The attorneys general wrote that “this attack on reliable methods” states have been using to “maintain voter lists without specifying any reasonable permissible alternatives belies any actual interest in preventing voter fraud.”

“The objective, rather, seems to be to prevent meaningful voter list maintenance altogether,” the letter read.

The lawyers then slammed the “so-called ‘independent’ commissions” that states would be required to use when redrawing congressional district lines after each census under the For the People Act. The attorneys wrote that the “aim” of the “provision” was to end “‘political gerrymandering'” and that the reason behind the provision was the “incoherent supposition that drawing congressional districts is something other than a political act.”

They argued that, “as with any legislation,” redrawing congressional districts “requires officials to balance legitimate competing considerations, and in so doing advance some political interests over others.”

“At least when legislatures draw boundary lines voters may punish egregious behavior at the next election; not so with government-by-commission, which trades accountability for mythical expertise and disinterest,” the team wrote.

“With respect to political redistricting, no ideal, perfectly balanced congressional boundaries exist, so we should let the people decide, through their elected officials, where to place them,” they continued.

To round off their letter calling on Congress to rethink H.R. 1, the attorneys general blasted the bill’s “requirement that political speakers disclose their donor lists.” The group said the bill “reflects an objective to name, shame, and blacklist” those who have “different or minority viewpoints.”

“In other words, the goal is to censor those with whom the authors of the bill disagree,” wrote the attorneys general.

“In the American tradition, the antidote for bad speech is more speech, not less,” they continued. “When people and organizations carry their chosen messages into the public arena, government should not cater to those who would intimidate or disrupt that same speech.”

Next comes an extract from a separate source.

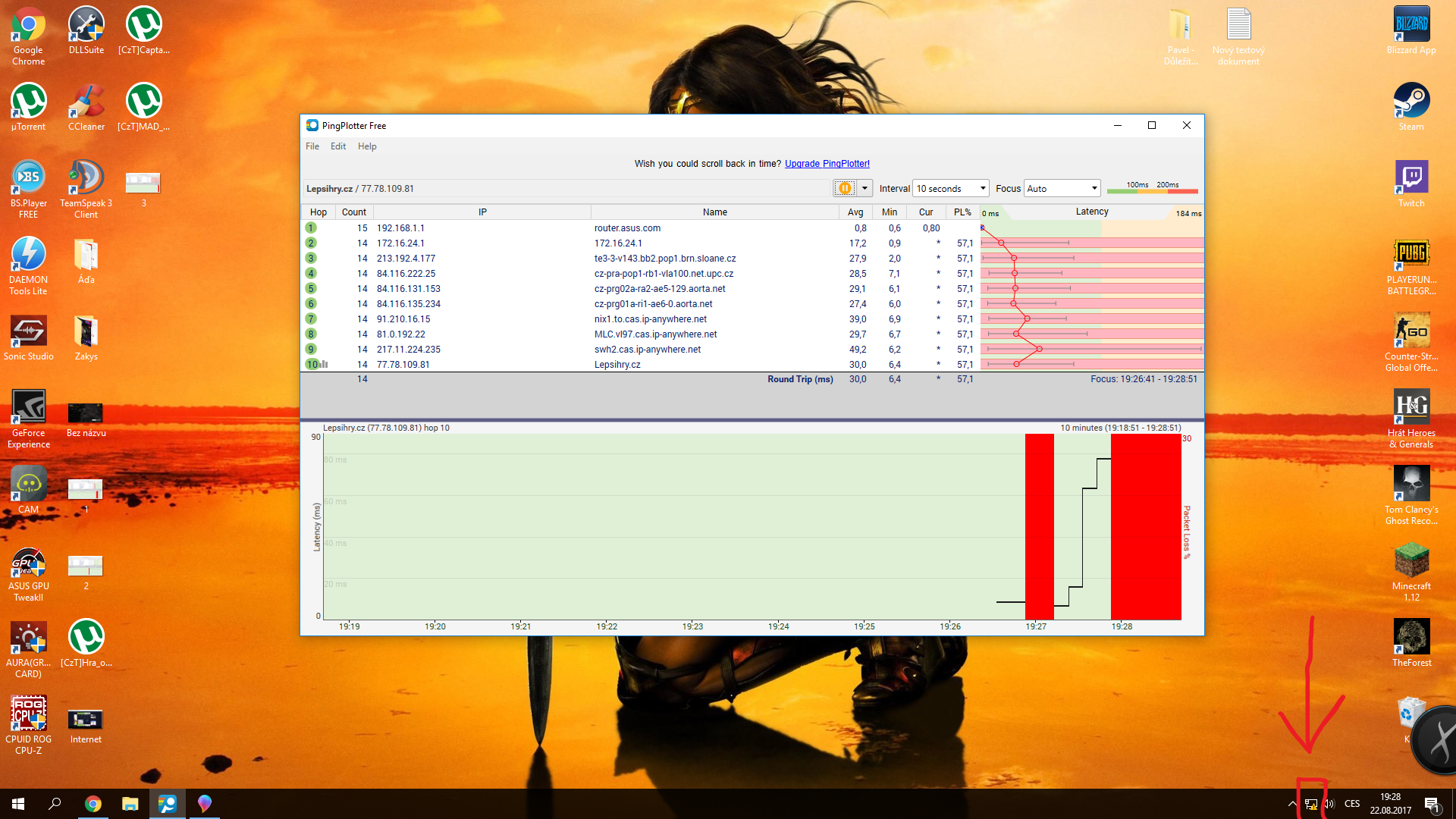Pause the trace with the orange pause button
Viewport: 1456px width, 819px height.
[x=844, y=188]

The group of twenty attorneys general finished the letter promising that, should the For the People Act become law, they would “seek legal remedies to protect the Constitution, the sovereignty of all states, our elections, and the rights of our citizens.”

The House of Representatives on Wednesday canceled scheduled votes for Thursday amid reports of potential security threats against the Capitol. Lawmakers are expected to vote late into the night.